1. Severity of the issue: (select one)
None: I’m just curious or want clarification.
Low: Annoying but doesn’t hinder my work.
Medium: Significantly affects my productivity but can find a workaround.
High: Completely blocks me.
2. Environment:
- Ray version: 2.44.1
- Python version: 3.10.12
- OS: Linux
- Cloud/Infrastructure: Local
3. What happened vs. what you expected:
- Expected: Ray Tune to start next train after Scheduler terminates a train
- Actual: get stuck trying to run next trial. Looping error:
The worker group startup timed out after 30.0 seconds waiting for 6 workers. Potential causes include:
(1) temporary insufficient cluster resources while waiting for autoscaling (ignore this warning in this case),
(2) infeasible resource request where the provided `ScalingConfig` cannot be satisfied), and
(3) transient network issues. Set the RAY_TRAIN_WORKER_GROUP_START_TIMEOUT_S environment variable to increase the timeout.
I am using Tuner
to start a ray.train.torch.TorchTrainer
that uses ray.train.torch.prepare_model
and ray.train.torch.prepare_data_loader
with a custom sampler. Need to do this for DDP.

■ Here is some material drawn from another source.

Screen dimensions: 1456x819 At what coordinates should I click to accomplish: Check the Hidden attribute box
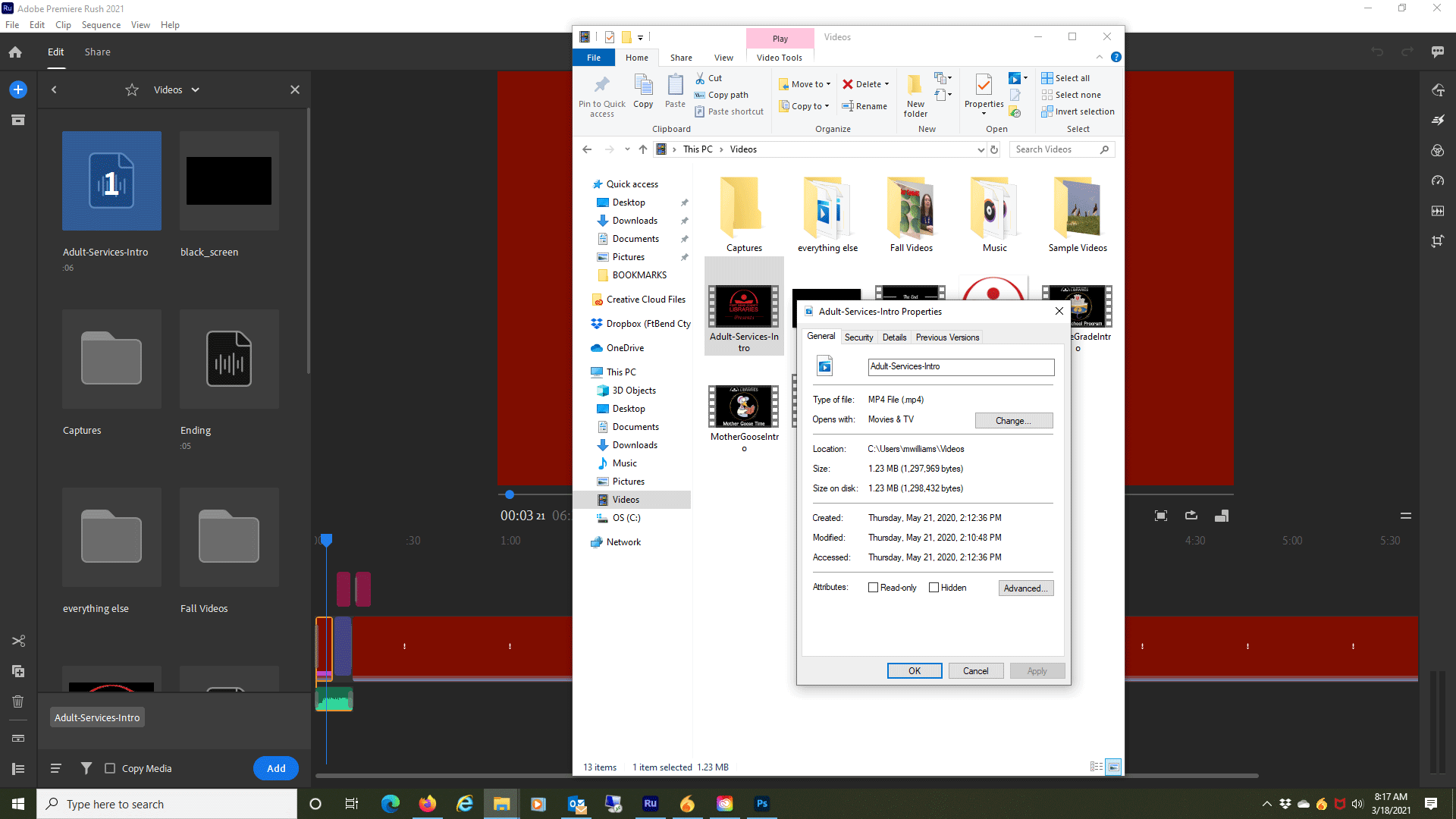click(x=934, y=588)
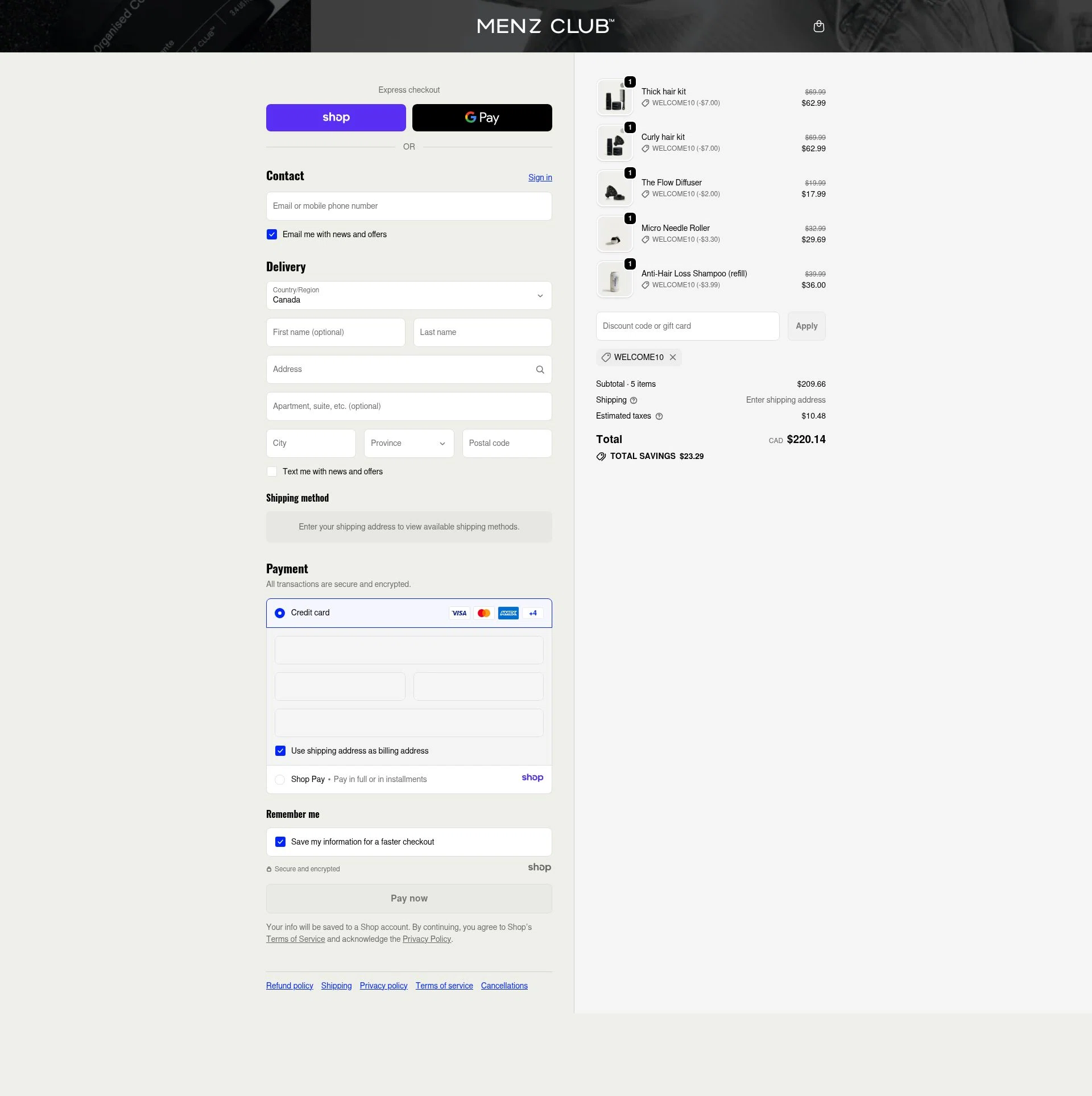Remove the WELCOME10 discount tag
The image size is (1092, 1096).
673,357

I have tried the following to resolve:
1. os.environ['RAY_kill_worker_timeout_milliseconds'] = '60000'
2. resources_per_worker={"CPU": 1}
in the ScalingConfig
for the TorchTrainer
3. Remove the num_workers
parameter from my data loader creation
current workaround is having the grace period for the scheduler be higher than the epochs.
Current Setup to reproduce:
Tuner
# Create a Ray Tune scheduler
scheduler = ASHAScheduler(
metric="iou",
mode="max",
max_t=num_epochs,
grace_period=1,
reduction_factor=2
)
os.makedirs("/workspace/ray_tune_results", exist_ok=True)
tuner = tune.Tuner(
tune.with_parameters(tune_train_driver_fn, train_config=train_config),
param_space=param_space,
tune_config=tune.TuneConfig(
num_samples=15,
max_concurrent_trials=1,
scheduler=scheduler,
),
run_config=ray.tune.RunConfig(
name=f"{model_name}_tune",
)
)
Trainer
def tune_train_driver_fn(config, train_config):
train_config["encoder_name"] = config["encoder_name"]
train_config["loss_weights"] = config["loss_weights"]
train_config["learning_rate"] = config["lr"]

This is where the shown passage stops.